> **Data provided**:
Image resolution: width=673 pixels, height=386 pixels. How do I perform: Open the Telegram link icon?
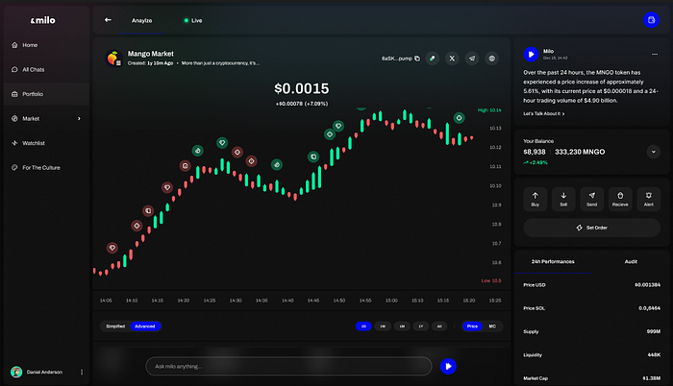pos(471,59)
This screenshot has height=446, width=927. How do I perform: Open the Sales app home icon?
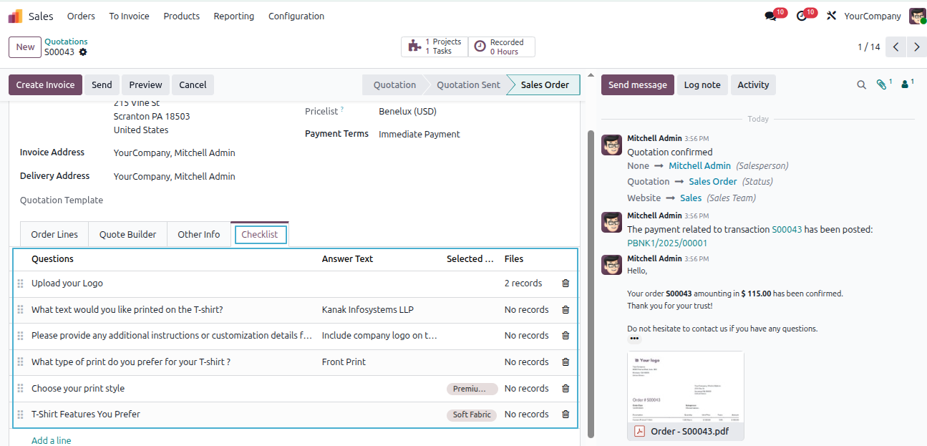(x=15, y=16)
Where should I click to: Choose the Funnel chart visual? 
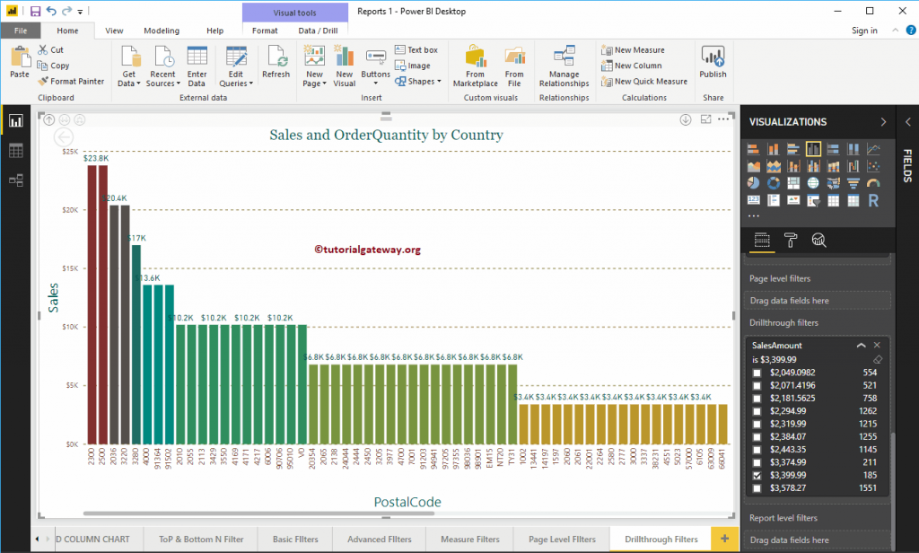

> **Task to carry out**: Reproduce every line of text in the material above verbatim, leaving out the pictures.

> **Problem solution**:
Image resolution: width=673 pixels, height=386 pixels. How do I perform: Open the Telegram link icon?
pos(471,59)
This screenshot has height=446, width=927. How do I perform: Open the Sales app home icon?
(x=15, y=16)
Where should I click to: Choose the Funnel chart visual? 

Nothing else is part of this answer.